Advice for Prospective PhD students
I was recently asked what advise I would give to prospective PhD students as part of an interview for a news story published by the ODU College of Sciences. Here is an excerpt of my response organized in two parts, namely, before and during the PhD.
First, ensure you're pursuing a PhD for the right reasons. Don’t pursue it because you're pressured to or you think the "Dr." title sounds cool. But if you have a passion to learn and develop solutions, you're tenacious, and you don't mind studying the same ideas for 4 - 8 years, then you're on the right course.

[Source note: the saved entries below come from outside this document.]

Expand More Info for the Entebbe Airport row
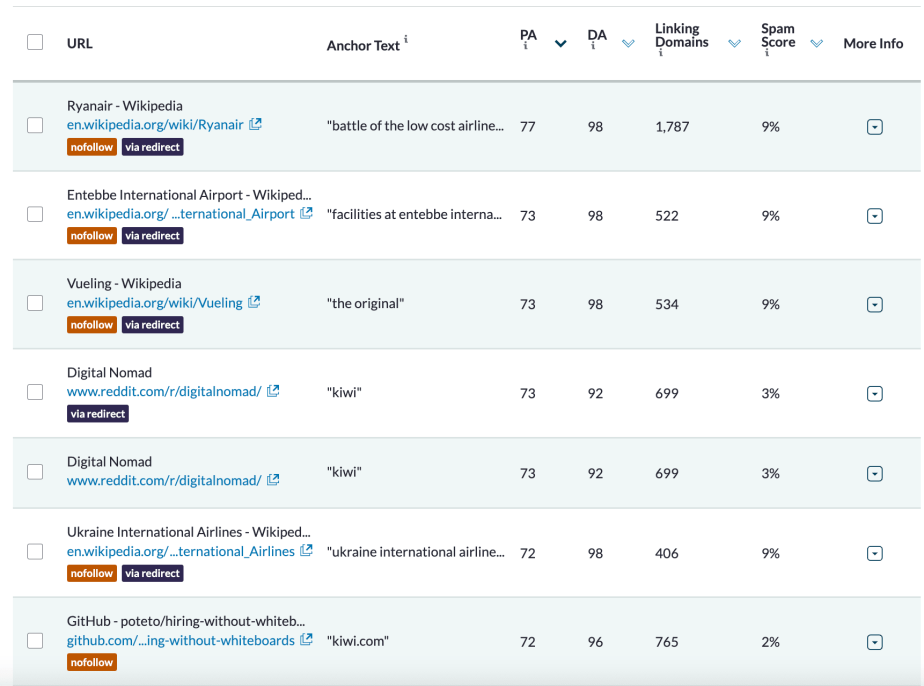This screenshot has height=686, width=924. coord(875,215)
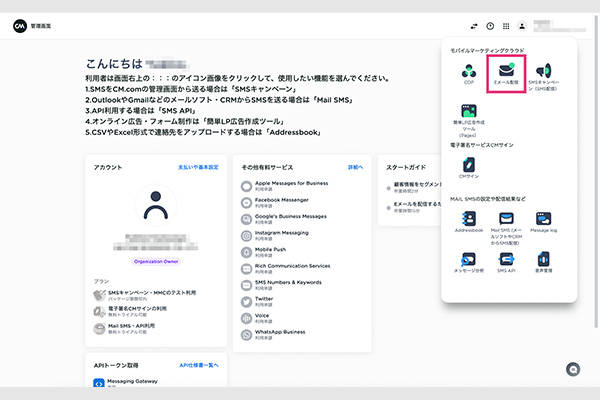Open the user account menu in header
Viewport: 600px width, 400px height.
(x=523, y=26)
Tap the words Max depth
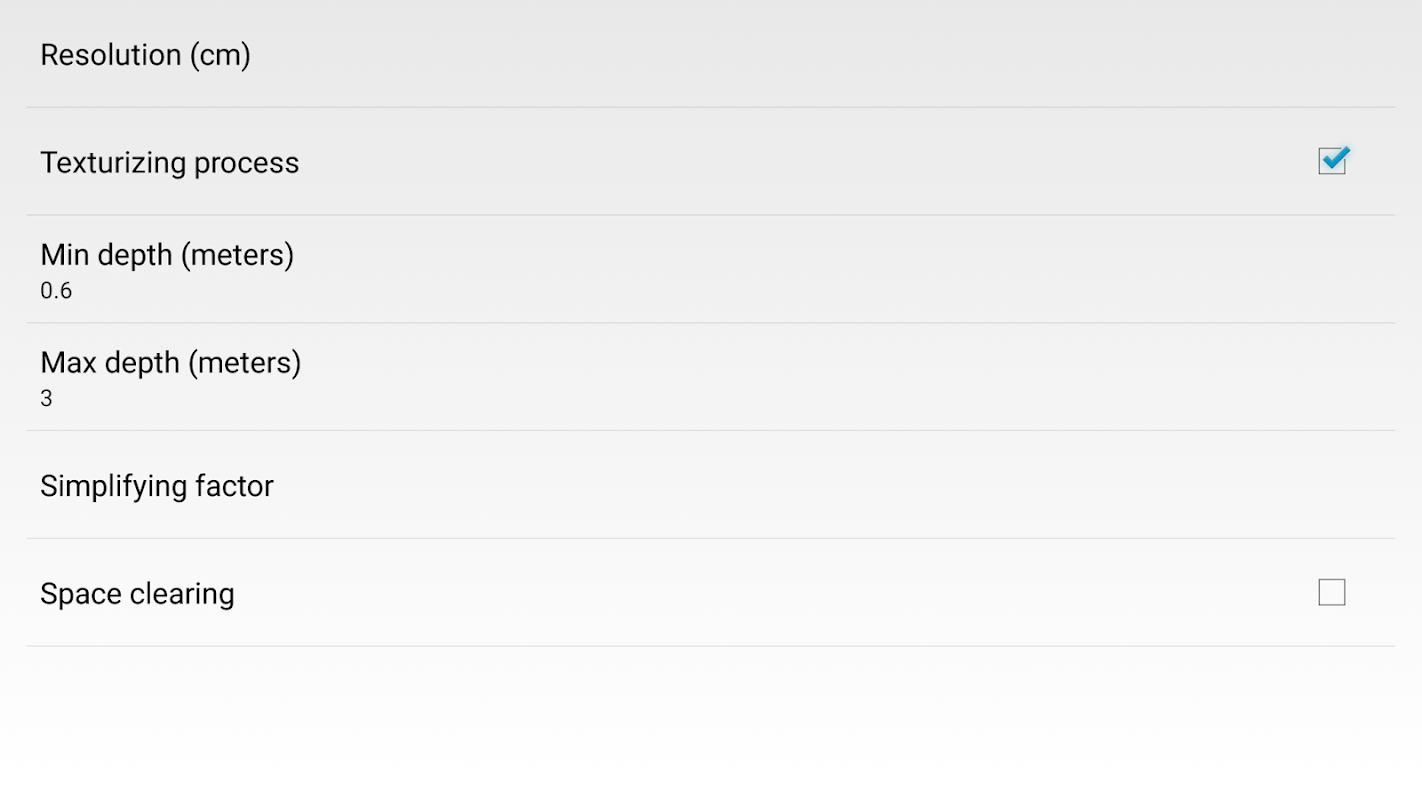The image size is (1422, 800). [x=109, y=363]
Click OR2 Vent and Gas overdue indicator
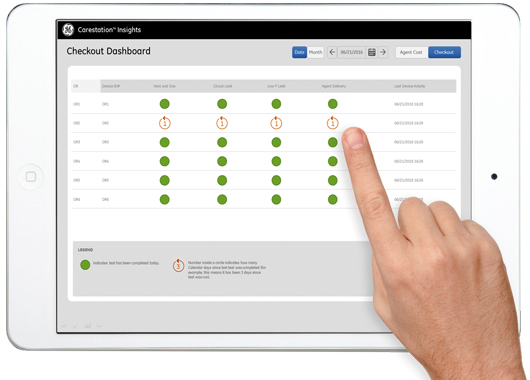The image size is (530, 380). click(165, 123)

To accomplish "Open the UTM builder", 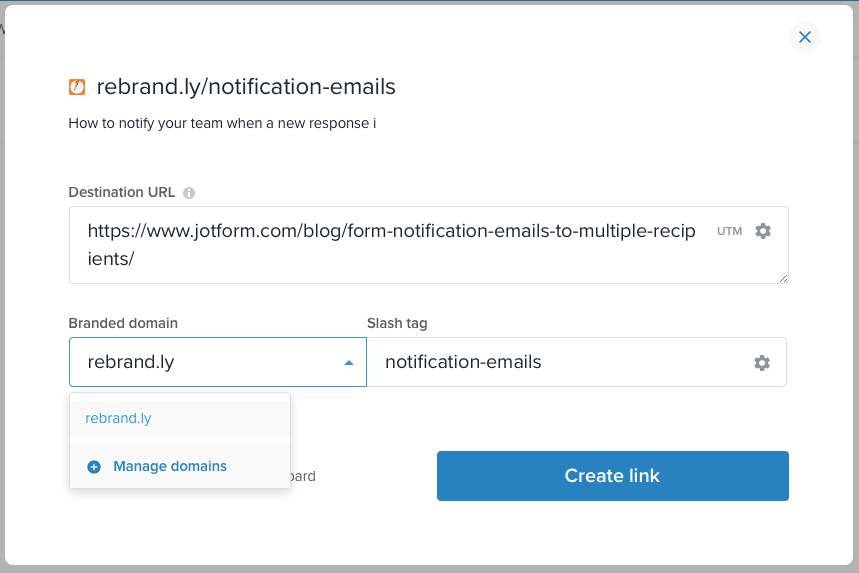I will pos(730,231).
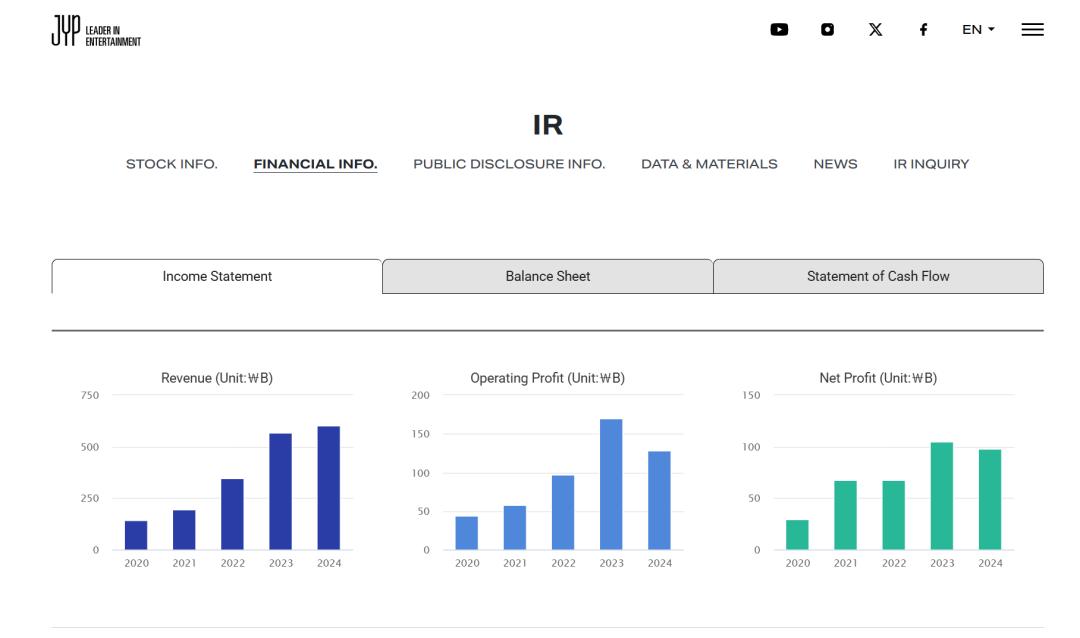Navigate to Data & Materials
The width and height of the screenshot is (1080, 638).
709,164
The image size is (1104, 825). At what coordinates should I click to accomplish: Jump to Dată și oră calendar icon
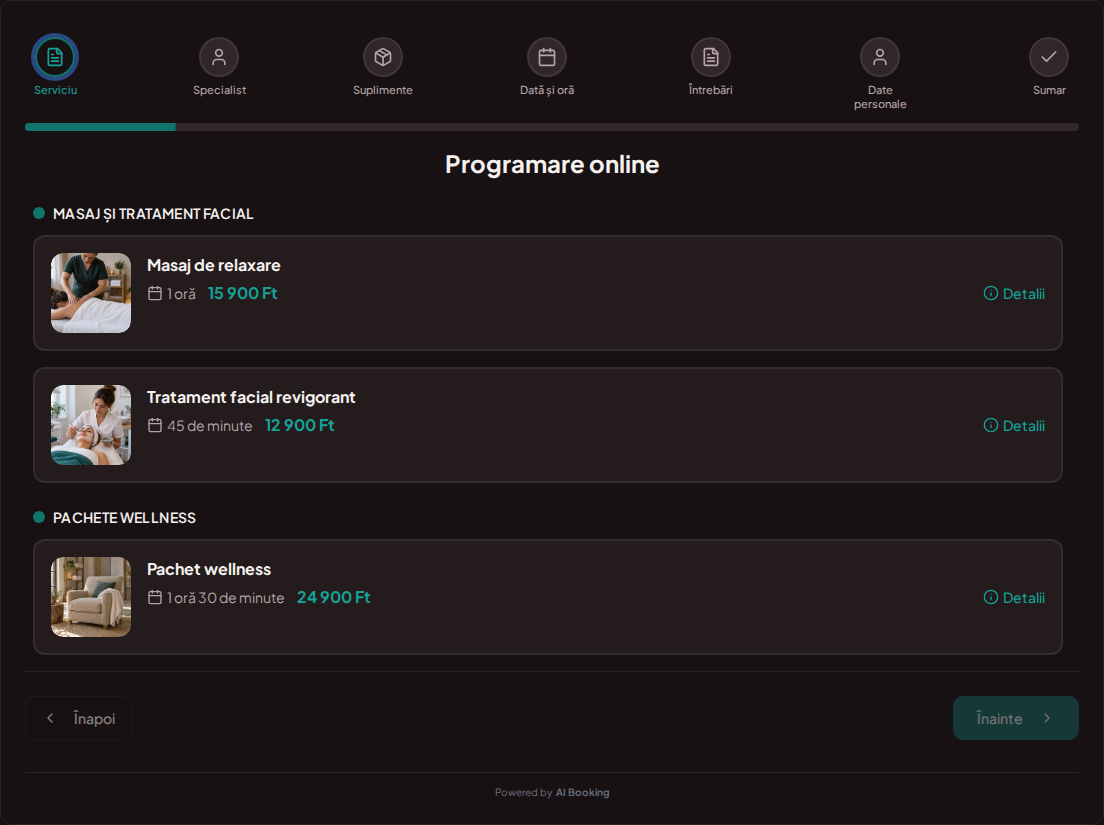tap(547, 57)
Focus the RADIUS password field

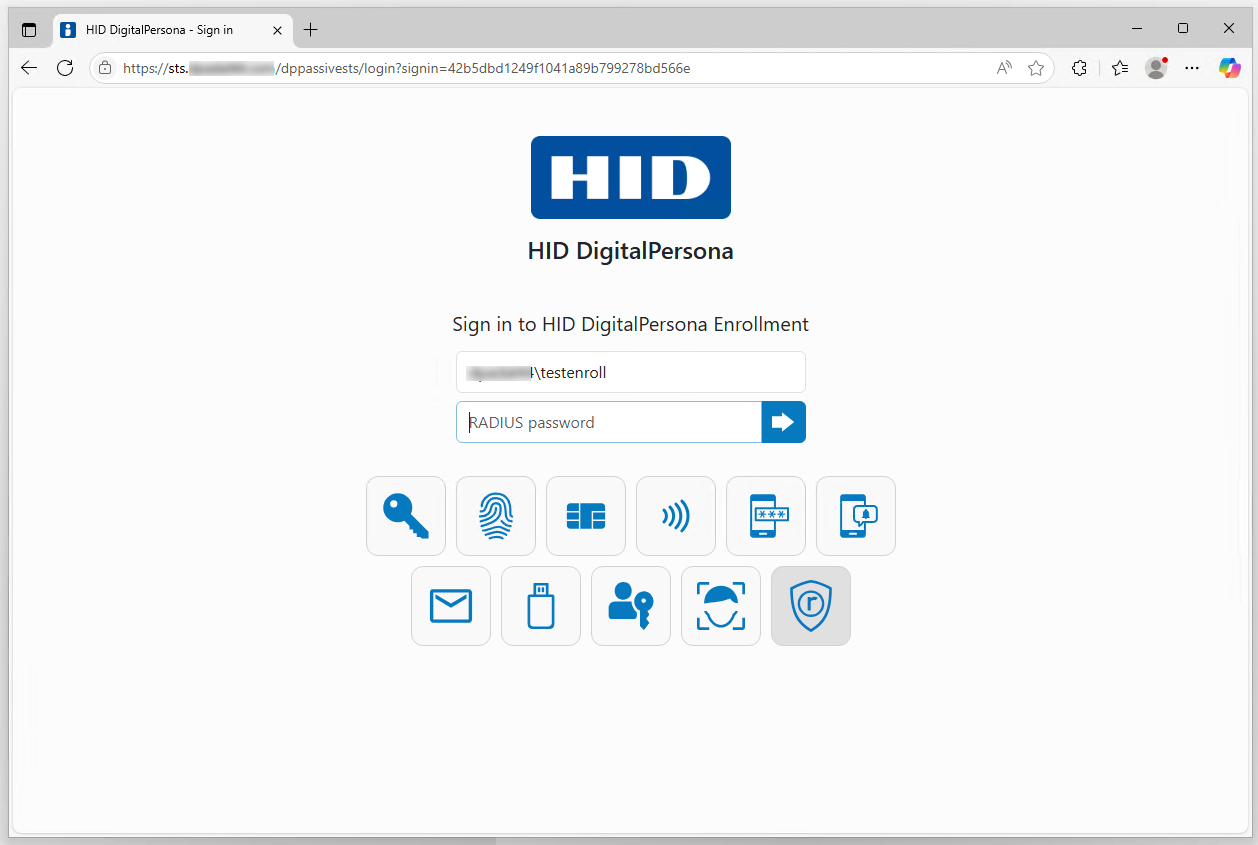tap(609, 422)
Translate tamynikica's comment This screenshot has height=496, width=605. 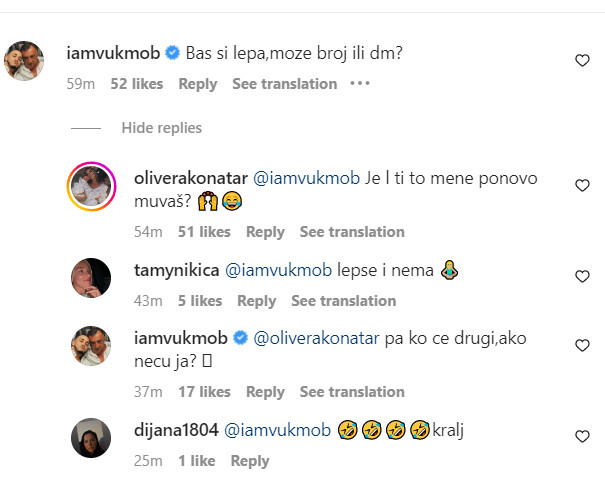(x=343, y=301)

Second, during your PhD, it's ok not to know anything about a topic or area you plan to research, or what to do next, in other words, you have to be comfortable with "not knowing." However, you have to learn how to navigate your way out of that space by exploiting all the resources at your disposal. Value your contribution, you have something to offer. Be curious, don't be satisfied at the first glimpse of progress, always verify good and bad results, always ask questions to yourself and to others. Learn from others. Take advantage of the community of researchers within and across your disciple, don't be isolated. Build networks. Relationships are important, value and maintain them.

Third, during your PhD, take care of yourself, don't let the work consume you. Manage your stress and mental/physical health. I run and love riding bikes. Find what you enjoy to de-stress. 

Finally, during your PhD find a way to serve and contribute to the development of others. Success is incomplete if you haven't brought others along.